Glia ( IF 5.4 ) Pub Date : 2020-06-04 , DOI: 10.1002/glia.23848
Nannan Zhang 1 , Zhe Zhang 2 , Rui He 1 , Hailong Li 1, 2 , Shinghua Ding 1, 2
Affiliation  

Focal ischemic stroke (FIS) is a leading cause of human death. Glial scar formation largely caused by reactive astrogliosis in peri‐infarct region (PIR) is the hallmark of FIS. Glial cell‐derived neurotrophic factor (GDNF) was originally isolated from a rat glioma cell‐line supernatant and is a potent survival neurotrophic factor.

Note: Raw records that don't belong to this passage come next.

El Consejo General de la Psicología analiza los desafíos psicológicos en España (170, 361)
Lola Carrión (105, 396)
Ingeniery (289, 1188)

Here, using CreERT2–LoxP recombination technology, we generated inducible and astrocyte‐specific GDNF conditional knockout (cKO), that is, GLAST‐GDNF−/− cKO mice to investigate the effect of reactive astrocytes (RAs)‐derived GDNF on neuronal death, brain damage, oxidative stress and motor function recovery after photothrombosis (PT)‐induced FIS. Under non‐ischemic conditions, we found that adult GLAST‐GDNF−/− cKO mice exhibited significant lower numbers of Brdu+, Ki67+ cells, and DCX+ cells in the dentate gyrus (DG) in hippocampus than GDNF floxed (GDNFf/f) control (Ctrl) mice, indicating endogenous astrocytic GDNF can promote adult neurogenesis. Under ischemic conditions, GLAST‐GDNF−/− cKO mice had a significant increase in infarct volume, hippocampal damage and FJB+ degenerating neurons after PT as compared with the Ctrl mice. GLAST‐GDNF−/− cKO mice also had lower densities of Brdu+ and Ki67+ cells in the PIR and exhibited larger behavioral deficits than the Ctrl mice. Mechanistically, GDNF deficiency in astrocytes increased oxidative stress through the downregulation of glucose‐6‐phosphate dehydrogenase (G6PD) in RAs. In summary, our study indicates that RAs‐derived endogenous GDNF plays important roles in reducing brain damage and promoting brain recovery after FIS through neural regeneration and suggests that promoting anti‐oxidant mechanism in RAs is a potential strategy in stroke therapy.

中文翻译:

在小鼠模型中,GLAST-CreERT2 介导的 GDNF 缺失会增加脑损伤并加剧局灶性缺血性卒中后的长期卒中结果。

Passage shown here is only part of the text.